‘Don’t panic over Brexit slowdown,’ says KBSA

KBSA corporate chairman Malcolm Scott has reassured retailers that the KBB industry is still in a healthy state despite new figures showing that uncertainty over Brexit and the general election have begun to stifle economic growth.

“As we move into the second half of the year, we can all breathe a sigh of relief that the big economic meltdown predicted by some after the Brexit vote has not happened,” he said. “But the economic slowdown in growth predicted by many certainly has started. Total UK economic growth fell from 0.7% during Q4 of 2016 to 0.3% during Q1 2017.”

However, Scott said that within the UK kitchen sector, appliance manufacturers were still reporting “quite stable sales of built-in appliances alongside freestanding appliance sales which were significantly down”.

Looking at the furniture sector, according to Scott the Symphony Group has reported double-digit sales growth and in replacement appliance sales, Sirius Buying Group, which represents electrical and KBB retailers, has reported that its members are seeing a “good year”, he said.

New AO chief executive Steve Caunce said that its group revenue was up by 17% in the year to March 2017. However, he revealed that the board continued to be “cautious” over the uncertain economic outlook and anticipated losses of £2.4 million in the current trading period.

Commenting on the kitchen specialist sector, Scott said that members of the KBSA also reported that kitchen sales were still healthy.

Scott argued retailers shouldn’t be concerned about the prospect of another recession and warned them to be wary of talking themselves into greater uncertainty.

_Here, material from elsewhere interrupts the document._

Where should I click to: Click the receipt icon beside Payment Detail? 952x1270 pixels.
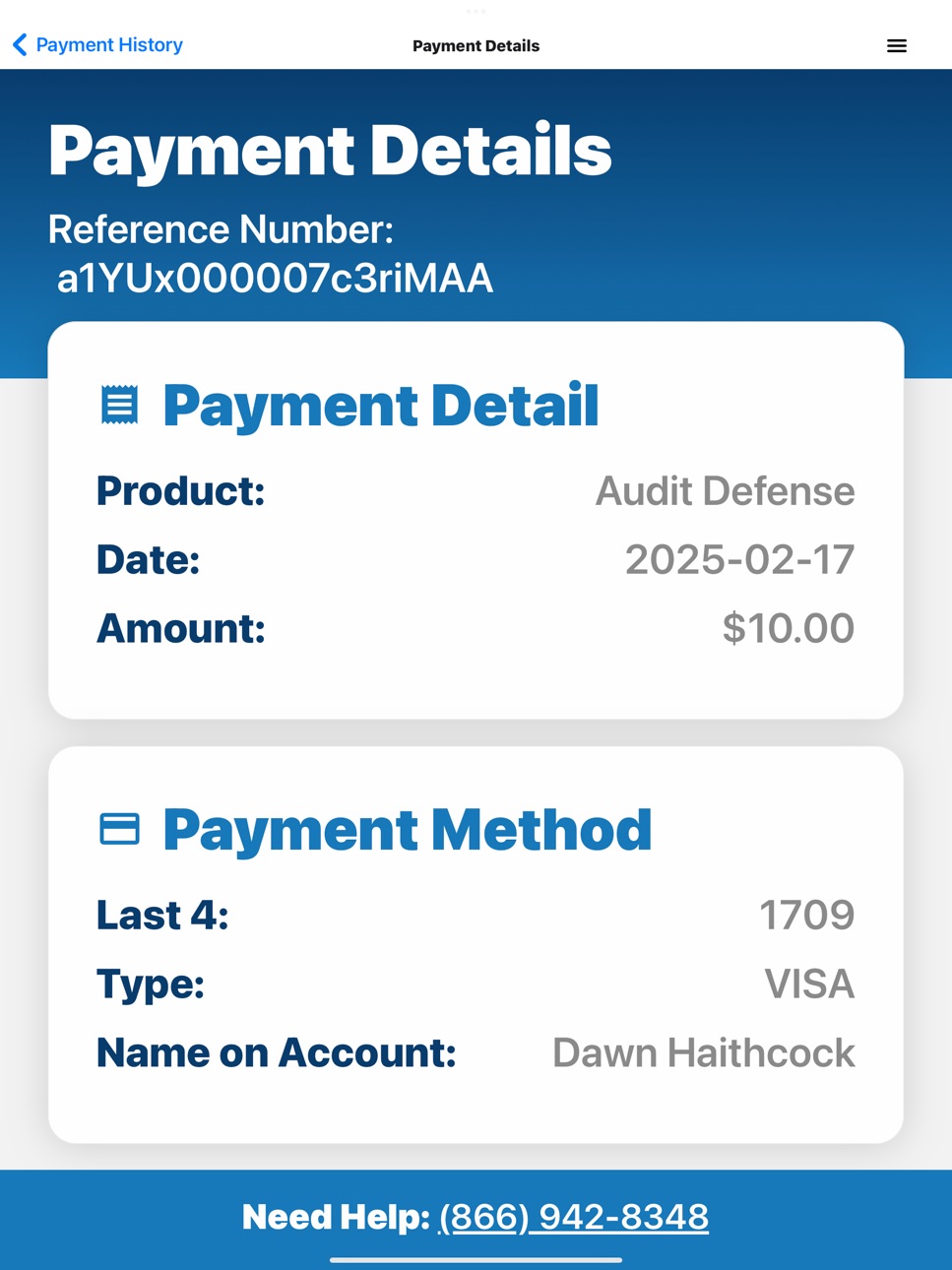119,405
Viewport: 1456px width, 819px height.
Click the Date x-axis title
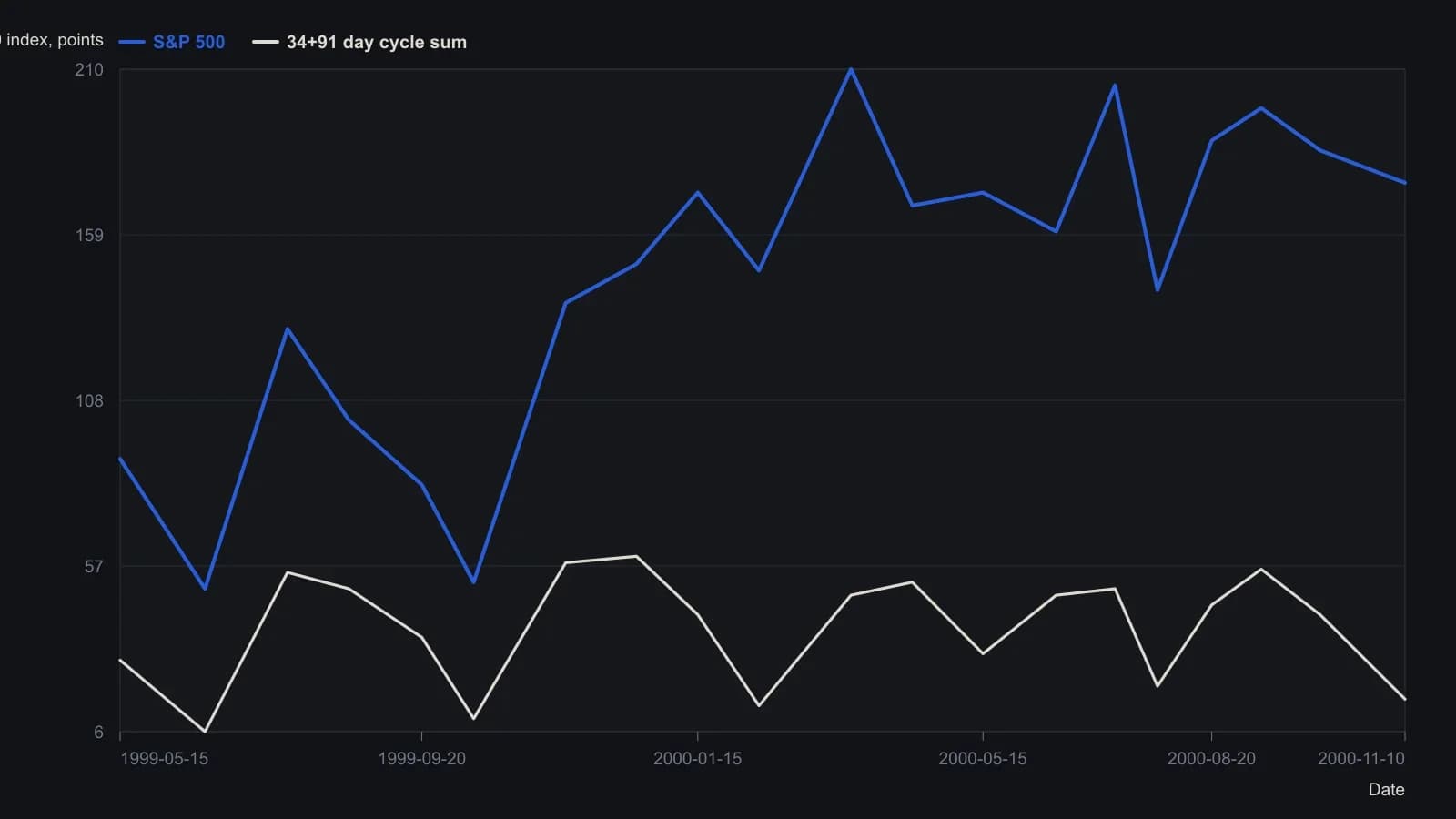coord(1386,790)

“While it is not prudent to ignore any signs that things may be a little tougher for the rest of the year, there seems to be very little evidence that the UK economy is actually heading for another recession,” he explained.

“Getting real growth for our businesses may be a little more difficult for the next six months, but as long as we do not talk ourselves into having unfounded doubts, we should all be able to keep business at existing levels and those of us who concentrate on customer service and who continue to invest in the future can still expect growth.”